The applilcation I want to package comes with a quite complex bootstrap script which does *all* setup (including creating the database and adding an admin account). So what we could do here:
1. From a Debian point of view provide an option for debconf which just tells postinst not to create the database etc, because the bootstrap script would take over this job. Just provide the data which are needed in a defined interface instead. 2. From the application point of view I could ask people to include an option which prevents the bootstrap script from doing the work which is just done. I guess this is no big deal for the very responsive authors.
take a look at 0.8 :)
URL? I hope you would announce new versions or just move the package to experimental to keep people informed.
this was the plan all along, but i had to start with what i knew. also, i discovered that you can't reliably use $0 in the maintainer scripts because when a package is first preconfigured before being unpacked the filename doesn't follow the same naming scheme.
Sure. The use of $0 was just to make things clear as a sketch.
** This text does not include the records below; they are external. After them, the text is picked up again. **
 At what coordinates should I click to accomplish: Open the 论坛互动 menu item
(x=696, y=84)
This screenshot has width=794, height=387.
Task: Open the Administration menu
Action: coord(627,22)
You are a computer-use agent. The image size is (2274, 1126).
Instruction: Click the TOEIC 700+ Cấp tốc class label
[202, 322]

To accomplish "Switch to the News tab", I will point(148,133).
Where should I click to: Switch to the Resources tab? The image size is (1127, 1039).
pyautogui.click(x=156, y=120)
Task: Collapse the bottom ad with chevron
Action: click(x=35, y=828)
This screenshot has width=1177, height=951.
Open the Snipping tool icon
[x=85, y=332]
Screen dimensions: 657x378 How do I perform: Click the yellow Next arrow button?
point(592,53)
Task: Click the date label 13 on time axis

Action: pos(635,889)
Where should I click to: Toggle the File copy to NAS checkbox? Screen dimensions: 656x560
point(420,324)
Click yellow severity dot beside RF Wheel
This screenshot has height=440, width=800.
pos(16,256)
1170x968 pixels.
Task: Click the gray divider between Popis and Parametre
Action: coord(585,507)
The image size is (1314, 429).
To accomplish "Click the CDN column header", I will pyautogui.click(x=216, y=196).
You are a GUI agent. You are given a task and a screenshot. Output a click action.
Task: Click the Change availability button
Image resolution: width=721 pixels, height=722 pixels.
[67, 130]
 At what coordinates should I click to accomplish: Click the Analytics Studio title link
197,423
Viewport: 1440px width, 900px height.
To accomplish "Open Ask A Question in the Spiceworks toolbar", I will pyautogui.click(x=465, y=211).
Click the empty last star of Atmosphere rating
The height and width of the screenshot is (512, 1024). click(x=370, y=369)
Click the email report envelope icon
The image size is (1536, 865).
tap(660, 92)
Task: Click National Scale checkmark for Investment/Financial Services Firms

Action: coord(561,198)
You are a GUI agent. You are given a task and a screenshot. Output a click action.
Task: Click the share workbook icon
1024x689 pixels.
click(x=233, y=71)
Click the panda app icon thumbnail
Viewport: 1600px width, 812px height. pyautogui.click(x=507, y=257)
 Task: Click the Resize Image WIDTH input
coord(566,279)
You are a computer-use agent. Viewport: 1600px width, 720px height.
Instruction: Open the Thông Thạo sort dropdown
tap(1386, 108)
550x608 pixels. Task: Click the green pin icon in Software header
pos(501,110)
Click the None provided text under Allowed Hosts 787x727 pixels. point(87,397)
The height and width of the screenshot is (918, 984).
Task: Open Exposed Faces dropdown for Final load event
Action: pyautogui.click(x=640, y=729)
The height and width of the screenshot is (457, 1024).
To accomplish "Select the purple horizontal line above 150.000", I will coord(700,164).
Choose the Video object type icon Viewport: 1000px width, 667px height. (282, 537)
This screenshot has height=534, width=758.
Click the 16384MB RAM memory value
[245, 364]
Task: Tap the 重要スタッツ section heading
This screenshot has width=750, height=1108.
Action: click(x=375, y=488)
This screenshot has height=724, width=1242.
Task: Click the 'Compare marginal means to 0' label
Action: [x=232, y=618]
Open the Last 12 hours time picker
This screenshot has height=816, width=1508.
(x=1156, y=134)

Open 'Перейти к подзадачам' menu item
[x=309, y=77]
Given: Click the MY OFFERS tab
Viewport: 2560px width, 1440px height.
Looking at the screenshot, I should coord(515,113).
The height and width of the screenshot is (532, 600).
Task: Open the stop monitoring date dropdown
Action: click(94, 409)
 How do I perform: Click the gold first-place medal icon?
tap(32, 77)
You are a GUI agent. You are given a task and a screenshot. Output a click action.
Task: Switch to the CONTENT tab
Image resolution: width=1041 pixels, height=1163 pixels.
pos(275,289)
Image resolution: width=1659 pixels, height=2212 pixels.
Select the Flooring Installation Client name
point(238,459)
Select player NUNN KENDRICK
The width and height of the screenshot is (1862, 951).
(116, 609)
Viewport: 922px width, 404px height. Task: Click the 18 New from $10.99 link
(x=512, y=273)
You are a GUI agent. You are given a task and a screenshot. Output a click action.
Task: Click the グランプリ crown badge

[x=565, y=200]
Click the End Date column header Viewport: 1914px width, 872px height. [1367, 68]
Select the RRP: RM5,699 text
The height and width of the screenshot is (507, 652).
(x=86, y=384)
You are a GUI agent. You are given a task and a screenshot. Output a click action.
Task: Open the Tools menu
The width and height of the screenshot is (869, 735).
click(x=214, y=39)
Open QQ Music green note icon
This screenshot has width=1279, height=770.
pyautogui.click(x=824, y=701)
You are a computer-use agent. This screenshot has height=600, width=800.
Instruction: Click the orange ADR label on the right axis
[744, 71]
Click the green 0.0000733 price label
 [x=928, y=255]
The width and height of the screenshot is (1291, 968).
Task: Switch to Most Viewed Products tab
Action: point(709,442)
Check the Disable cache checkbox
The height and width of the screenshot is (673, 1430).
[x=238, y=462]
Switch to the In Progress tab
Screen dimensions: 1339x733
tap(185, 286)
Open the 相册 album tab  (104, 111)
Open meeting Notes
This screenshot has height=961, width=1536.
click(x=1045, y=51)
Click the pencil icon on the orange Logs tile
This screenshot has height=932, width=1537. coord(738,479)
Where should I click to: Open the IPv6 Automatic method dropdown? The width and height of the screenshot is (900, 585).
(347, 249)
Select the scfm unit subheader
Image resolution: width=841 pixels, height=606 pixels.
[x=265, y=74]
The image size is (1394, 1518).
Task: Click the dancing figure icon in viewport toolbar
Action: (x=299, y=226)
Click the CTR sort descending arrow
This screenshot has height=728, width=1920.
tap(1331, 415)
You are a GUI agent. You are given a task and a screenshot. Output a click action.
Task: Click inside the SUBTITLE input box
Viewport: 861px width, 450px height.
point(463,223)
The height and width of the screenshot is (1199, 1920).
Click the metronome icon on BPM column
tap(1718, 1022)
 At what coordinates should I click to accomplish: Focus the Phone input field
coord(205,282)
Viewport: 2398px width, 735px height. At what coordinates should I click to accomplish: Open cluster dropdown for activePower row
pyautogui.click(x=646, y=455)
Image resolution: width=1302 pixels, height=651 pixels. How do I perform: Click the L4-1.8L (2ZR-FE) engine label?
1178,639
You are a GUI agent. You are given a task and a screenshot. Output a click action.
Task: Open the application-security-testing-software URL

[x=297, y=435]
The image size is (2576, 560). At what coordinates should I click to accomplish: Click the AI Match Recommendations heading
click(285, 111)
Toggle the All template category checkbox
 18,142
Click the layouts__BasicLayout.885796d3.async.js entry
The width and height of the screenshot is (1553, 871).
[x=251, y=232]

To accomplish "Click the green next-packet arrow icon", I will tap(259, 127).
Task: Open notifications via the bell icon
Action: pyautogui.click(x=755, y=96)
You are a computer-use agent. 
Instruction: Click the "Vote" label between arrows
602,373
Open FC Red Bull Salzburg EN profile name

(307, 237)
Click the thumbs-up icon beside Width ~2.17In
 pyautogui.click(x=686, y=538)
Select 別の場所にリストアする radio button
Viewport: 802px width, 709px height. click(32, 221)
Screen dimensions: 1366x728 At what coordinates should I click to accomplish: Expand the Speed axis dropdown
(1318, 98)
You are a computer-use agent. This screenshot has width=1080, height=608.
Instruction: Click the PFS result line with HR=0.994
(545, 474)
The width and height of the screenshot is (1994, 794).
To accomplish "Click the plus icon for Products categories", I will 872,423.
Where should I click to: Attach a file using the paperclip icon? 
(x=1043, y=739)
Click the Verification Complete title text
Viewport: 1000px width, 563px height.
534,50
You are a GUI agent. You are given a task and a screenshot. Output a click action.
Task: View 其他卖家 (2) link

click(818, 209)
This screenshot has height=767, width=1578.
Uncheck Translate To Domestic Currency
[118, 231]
The implementation has to be a bit more precise...
but now there are subscripts for the supported mysql and pgsql database types, and a larger common type (which will eventually support applications that support multiple db types):
mini-me[~]10:28:00$ ls /usr/share/dbconfig-common/dpkg/ common postinst postrm.mysql preinst.pgsql config postinst.mysql postrm.pgsql prerm config.mysql postinst.pgsql preinst prerm.mysql config.pgsql postrm preinst.mysql prerm.pgsql
While this is only cosmetics I would prefer storing the database specific stuff in separate directories. If we will have more databases it would be more easy to read.
for the admin pass, it should be configurable globally whether or not the admin password is stored at all.
This would be nice.
for the user password, it will have to be stored in a file somewhere anyway for whatever application uses the database, so i'm not too concerned about that.
No problem with that. If the package maintainer thinks it has to be deleted afterwards - there will be a way to do so ...
i'm not against providing a way around that, however, if there really is a situation in which you wouldn't need the password.
If all else fails: dd if=/dev/zero of=/dev/hda ;-)
i believe that when policy speaks of configuration it is in fact speaking of the postinst script. the .config script is usually referred to as "pre-configuration". with pre-configuration, it is true that you can't rely on any dependencies being met, but touching files in the .config script is generally a bad practice, and i don't do anything other than ask debconf questions in the config script.
Well, if this is really the case than it would save a certain amount of time for me. While I think this is a perfectly reasonable requirement I remember times were this was not the case and I had trouble to work around this.